Il y a des tubes comme ça, comme "Such a Shame", qu'on peut écouter/entendre des milliards de fois sans s'en lasser. C'est ce qui s'est passé d'ailleurs, depuis 1984, année de la parution de ce hit planétaire indémodable.
Le groupe Talk Talk a été l'un des artisans pop les plus doués de sa génération, effectuant un sans faute du premier album au troisième, une trilogie new wave exemplaire alignant les tubes imparables : "It's my life", "Today", "Talk Talk", "Life's what's you make it", etc.
A partir du virage confidentiel opéré avec Spirit of Eden en 1988, c'était autre chose. Une autre histoire, sonnant le glas des années 80, la fin d'un monde, déjà.
Alors que la plupart des artistes ayant caracolé en tête des hit-parades courent après leur gloire d'antan une fois le vent du succès passé, prêts à tout pour refaire surface, Mark Hollis n'a fait que prendre la tangente, tournant le dos au show-biz définitivement au bout de cinq ans d'envol.
Après s'être brûlé à la lampe électrique des feux de la notoriété, l'art de ce papillon de nuit n'a consisté qu'en l'expression d'une longue plainte, une agonie en trois mouvements. Il aura mis en scène, musicalement, son lent effacement, traduisant ce glissement vers l'absence définitive avec d'abord un splendide Spirit of Eden renouant encore par endroits avec la puissance charnelle des premières heures du groupe, disque éthéré auquel succéda en 1991 Laughing Stock en forme de jazz atonal de chambre, marquant une distance plus accentuée encore - quasi autiste - dans des limbes sonores inaccessibles, pour finir par le monacal album solo de Mark Hollis en guise de point de suspension intimiste et céleste sur lequel plane le fantôme de Nick Drake. Un enregistrement où le piano peine à déranger le silence. Comme une obsession, l'artiste y chantait "The Colour of Spring", douze ans après le disque du même nom signé avec Talk Talk. Un parcours en forme de rédemption pour se laver de ses péchés pop, à la lessive bucolique.

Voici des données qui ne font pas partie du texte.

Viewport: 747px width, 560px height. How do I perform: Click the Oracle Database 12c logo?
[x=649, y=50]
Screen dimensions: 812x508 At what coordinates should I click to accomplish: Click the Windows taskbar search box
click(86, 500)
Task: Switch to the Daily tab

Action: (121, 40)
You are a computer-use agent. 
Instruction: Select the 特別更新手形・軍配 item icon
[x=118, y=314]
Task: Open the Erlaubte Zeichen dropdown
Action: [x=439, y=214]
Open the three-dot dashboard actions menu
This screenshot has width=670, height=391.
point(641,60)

On ne savait rien de ce chanteur looké à la Lennon, on l'imaginait coulant des beaux jours dans sa retraite paisible et secrète, comme un Salinger de la pop music. Reclus du monde, de la laideur. Sauf qu'il ne mourra pas à 90 balais. Et il ne verra pas une dernière fois les couleurs du printemps, celles qui le consacrèrent le temps d'une saison éphémère il y a 33 ans.